In fact, the entire world is home to just two species of snapping turtles: common snapping turtles and alligator snapping turtles. Both live in Illinois. Even though both species live in the state, the odds are if you've seen one, it's a common snapping turtle.
How can we be so sure? First, because alligator snapping turtles live mainly in the southeastern United States. Their range does extend into southern Illinois, but they do not live as far north as Will County. That means if you see a snapper in our area, it's a common snapping turtle.
As their name implies, common snapping turtles are quite common. On the other hand, alligator snapping turtles are rare across most of their range. In fact, alligator snappers are listed as threatened or endangered in most of the states where they live. In Illinois, the alligator snapping turtle is one of five turtles listed as endangered. The others are Blanding's turtles, spotted turtles, yellow mud turtles and river cooters.
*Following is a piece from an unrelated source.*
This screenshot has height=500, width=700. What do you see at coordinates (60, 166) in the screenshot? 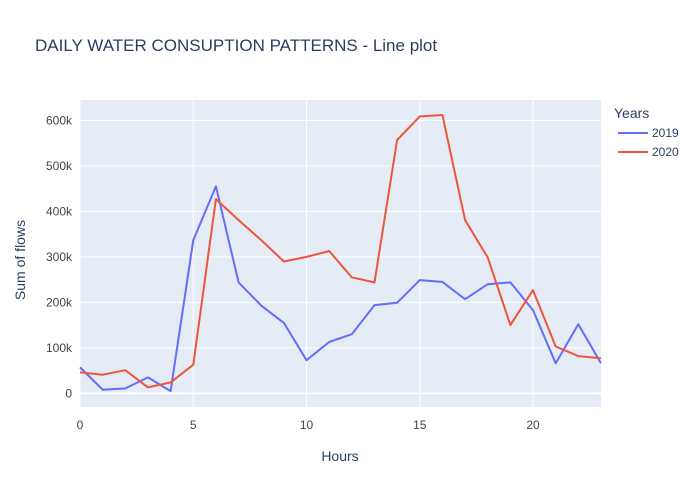
I see `y-tick-label: 500k` at bounding box center [60, 166].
Physically, it is easy to tell the difference between a common snapper and an alligator snapper. That’s because alligator snapping turtles look prehistoric, with large spikes on their shells and primitive faces. Meanwhile, common snapping turtles have smooth shells.
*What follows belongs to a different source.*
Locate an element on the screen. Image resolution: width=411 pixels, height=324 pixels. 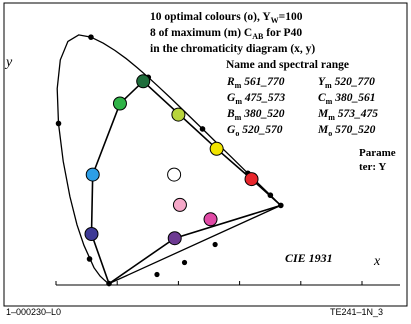
legend-entry-name: R is located at coordinates (230, 82).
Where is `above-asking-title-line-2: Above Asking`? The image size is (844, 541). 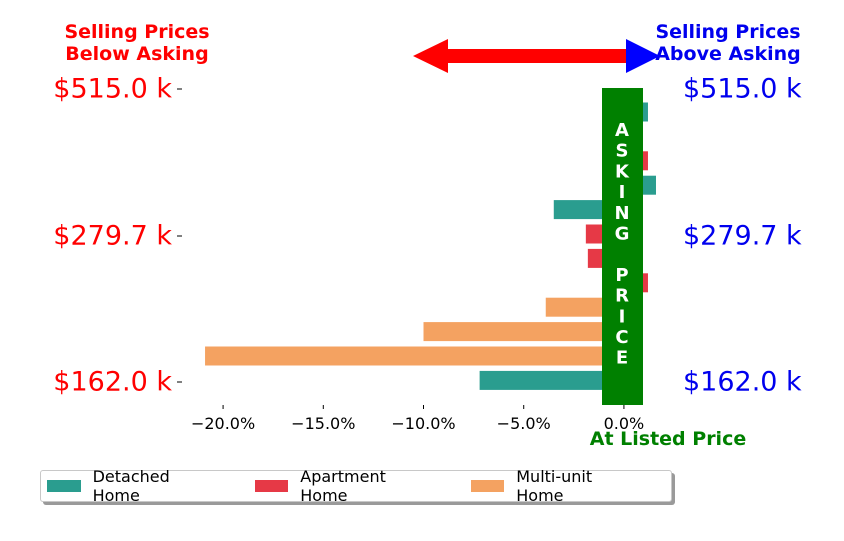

Alligator snapping turtles are also quite a bit bigger than common snapping turtles. In fact, they are the largest freshwater turtles in the world. Male alligator snapping turtles typically weigh about 175 pounds, although they can weigh as much as 220 pounds. Females are much smaller, weighing about 50 pounds. Common snapping turtles typically only weigh between 10 pounds and 35 pounds.
Both kinds of turtles live long lives for wild animals. Common snapping turtles can live about 30 years, and alligator snapping turtles live between 10 and 45 years. They both will live much longer in captivity than in the wild.
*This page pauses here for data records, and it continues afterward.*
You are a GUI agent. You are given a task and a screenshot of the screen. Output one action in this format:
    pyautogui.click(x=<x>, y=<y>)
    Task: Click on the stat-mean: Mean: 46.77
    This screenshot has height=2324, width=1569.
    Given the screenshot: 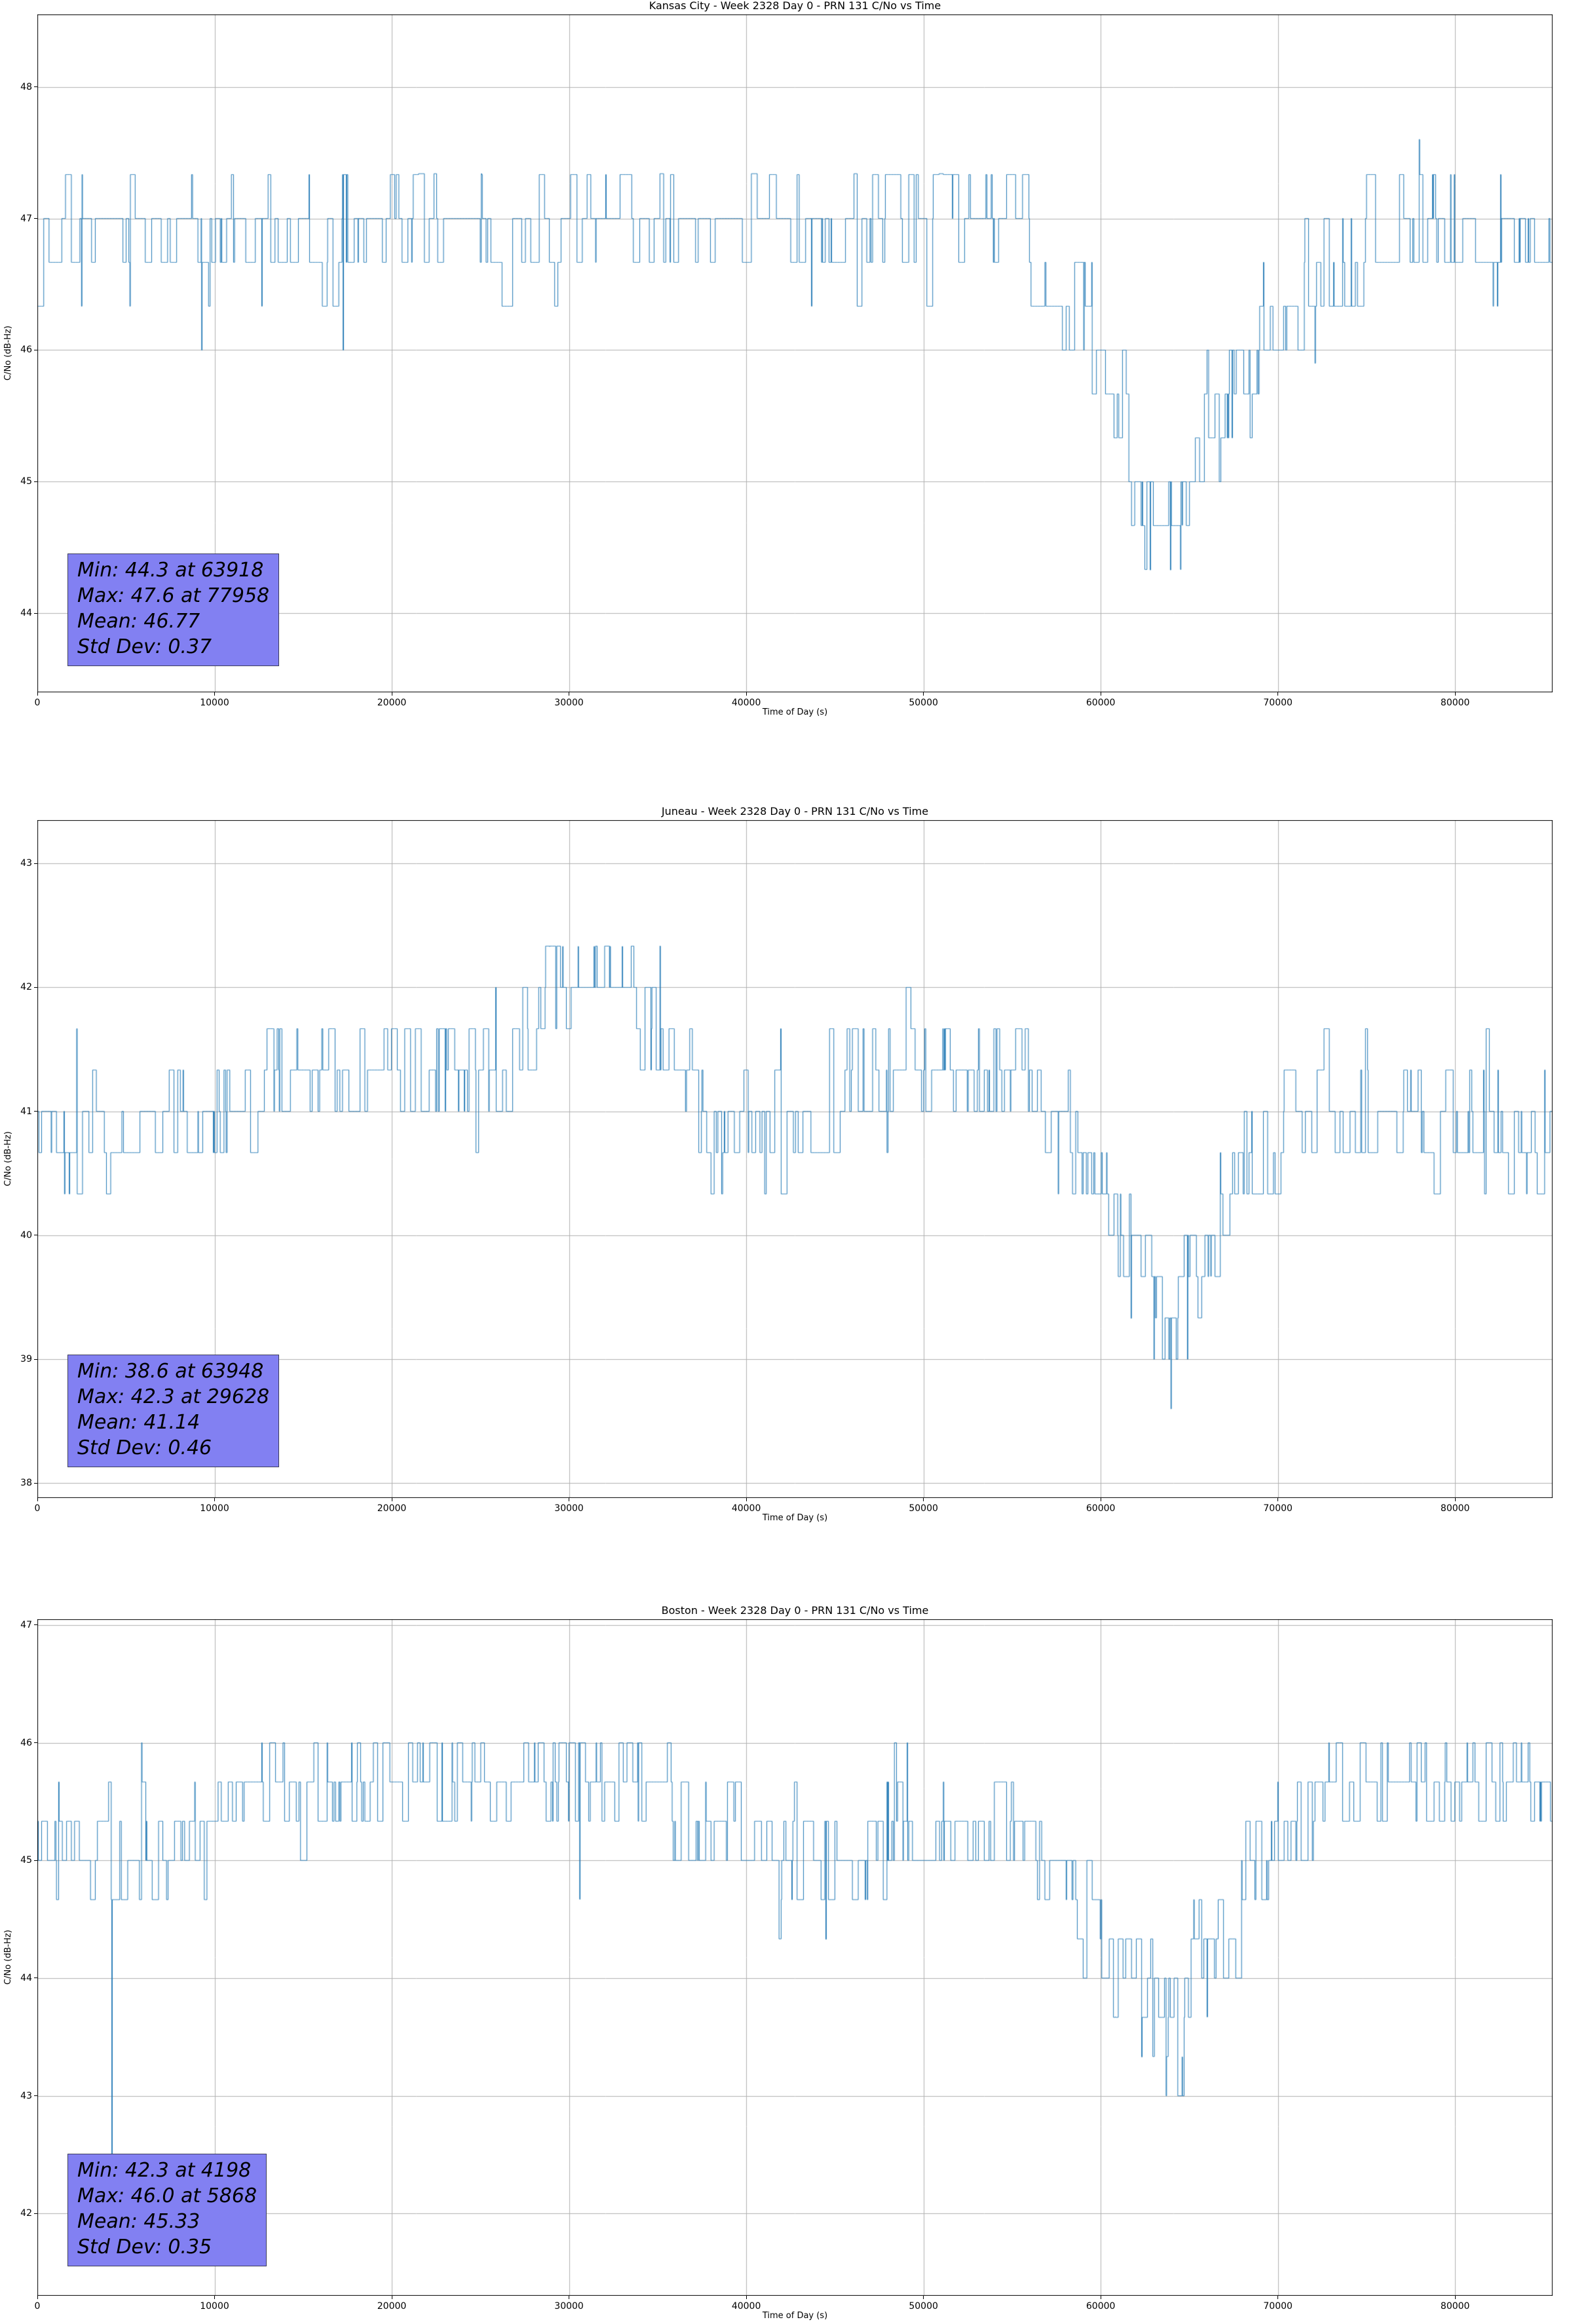 What is the action you would take?
    pyautogui.click(x=138, y=622)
Both kinds of snapping turtles spend almost their entire lives in water, and females come on land to build nests and lay eggs. Alligator snapping turtles live in fresh water, and they usually remain in the deepest water in their habitat area. Common snapping turtles usually live in fresh water but will also live in brackish water, which is a combination of fresh water and saltwater found in coastal areas. They prefer muddy-bottomed waters because it is a good place to hide.
Snapping turtles are most well-known for their strong bites. Common snapping turtles have an average bite force of about 209 Newtons of force, while alligator snapping turtles have a little less forceful bite, averaging about 158 Newtons of force. How does that compare to your bite? Surprisingly, humans can exert 1,300 Newtons of force between their second molars.
Still, though, a snapping turtle's bite shouldn't be underestimated. Their bite is strong enough to break through bone. And because snapping turtles are aggressive, they should never be handled.